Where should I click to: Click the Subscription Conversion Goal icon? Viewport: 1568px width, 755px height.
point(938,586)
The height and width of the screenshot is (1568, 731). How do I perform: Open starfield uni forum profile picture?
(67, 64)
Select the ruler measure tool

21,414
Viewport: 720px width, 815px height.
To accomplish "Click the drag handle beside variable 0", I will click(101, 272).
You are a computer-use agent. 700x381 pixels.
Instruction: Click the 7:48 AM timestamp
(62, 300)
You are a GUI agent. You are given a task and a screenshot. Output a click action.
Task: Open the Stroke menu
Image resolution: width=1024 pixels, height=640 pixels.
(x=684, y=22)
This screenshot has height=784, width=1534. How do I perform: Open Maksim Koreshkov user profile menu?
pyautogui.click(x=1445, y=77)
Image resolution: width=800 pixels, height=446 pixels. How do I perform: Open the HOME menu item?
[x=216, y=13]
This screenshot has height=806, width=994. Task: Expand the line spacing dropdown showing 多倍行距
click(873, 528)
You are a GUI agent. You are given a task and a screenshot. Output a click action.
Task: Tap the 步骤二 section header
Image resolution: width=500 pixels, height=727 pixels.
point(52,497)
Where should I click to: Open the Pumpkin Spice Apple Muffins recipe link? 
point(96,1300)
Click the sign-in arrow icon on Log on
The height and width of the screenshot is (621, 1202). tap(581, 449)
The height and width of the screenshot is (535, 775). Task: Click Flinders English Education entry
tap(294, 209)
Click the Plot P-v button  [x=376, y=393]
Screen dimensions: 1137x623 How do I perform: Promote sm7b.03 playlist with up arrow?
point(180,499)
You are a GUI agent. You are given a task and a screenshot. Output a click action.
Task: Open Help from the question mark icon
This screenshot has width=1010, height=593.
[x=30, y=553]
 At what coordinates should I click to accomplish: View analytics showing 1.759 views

■ **Task brief**
Start at the first line and transcribe the data exactly through the last.

■ **Your solution**
Where should I click to: Click the Subscription Conversion Goal icon? Viewport: 1568px width, 755px height.
point(938,586)
The height and width of the screenshot is (1568, 731). How do I perform: Open starfield uni forum profile picture?
(67, 64)
Select the ruler measure tool

21,414
Viewport: 720px width, 815px height.
To accomplish "Click the drag handle beside variable 0", I will click(101, 272).
You are a computer-use agent. 700x381 pixels.
Instruction: Click the 7:48 AM timestamp
(62, 300)
You are a GUI agent. You are given a task and a screenshot. Output a click action.
Task: Open the Stroke menu
Image resolution: width=1024 pixels, height=640 pixels.
(x=684, y=22)
This screenshot has height=784, width=1534. How do I perform: Open Maksim Koreshkov user profile menu?
pyautogui.click(x=1445, y=77)
Image resolution: width=800 pixels, height=446 pixels. How do I perform: Open the HOME menu item?
[x=216, y=13]
This screenshot has height=806, width=994. Task: Expand the line spacing dropdown showing 多倍行距
click(873, 528)
You are a GUI agent. You are given a task and a screenshot. Output a click action.
Task: Tap the 步骤二 section header
Image resolution: width=500 pixels, height=727 pixels.
point(52,497)
Where should I click to: Open the Pumpkin Spice Apple Muffins recipe link? 
point(96,1300)
Click the sign-in arrow icon on Log on
The height and width of the screenshot is (621, 1202). tap(581, 449)
The height and width of the screenshot is (535, 775). Task: Click Flinders English Education entry
tap(294, 209)
Click the Plot P-v button  [x=376, y=393]
Screen dimensions: 1137x623 How do I perform: Promote sm7b.03 playlist with up arrow?
point(180,499)
You are a GUI agent. You are given a task and a screenshot. Output a click action.
Task: Open Help from the question mark icon
This screenshot has width=1010, height=593.
[x=30, y=553]
 At what coordinates should I click to accomplish: View analytics showing 1.759 views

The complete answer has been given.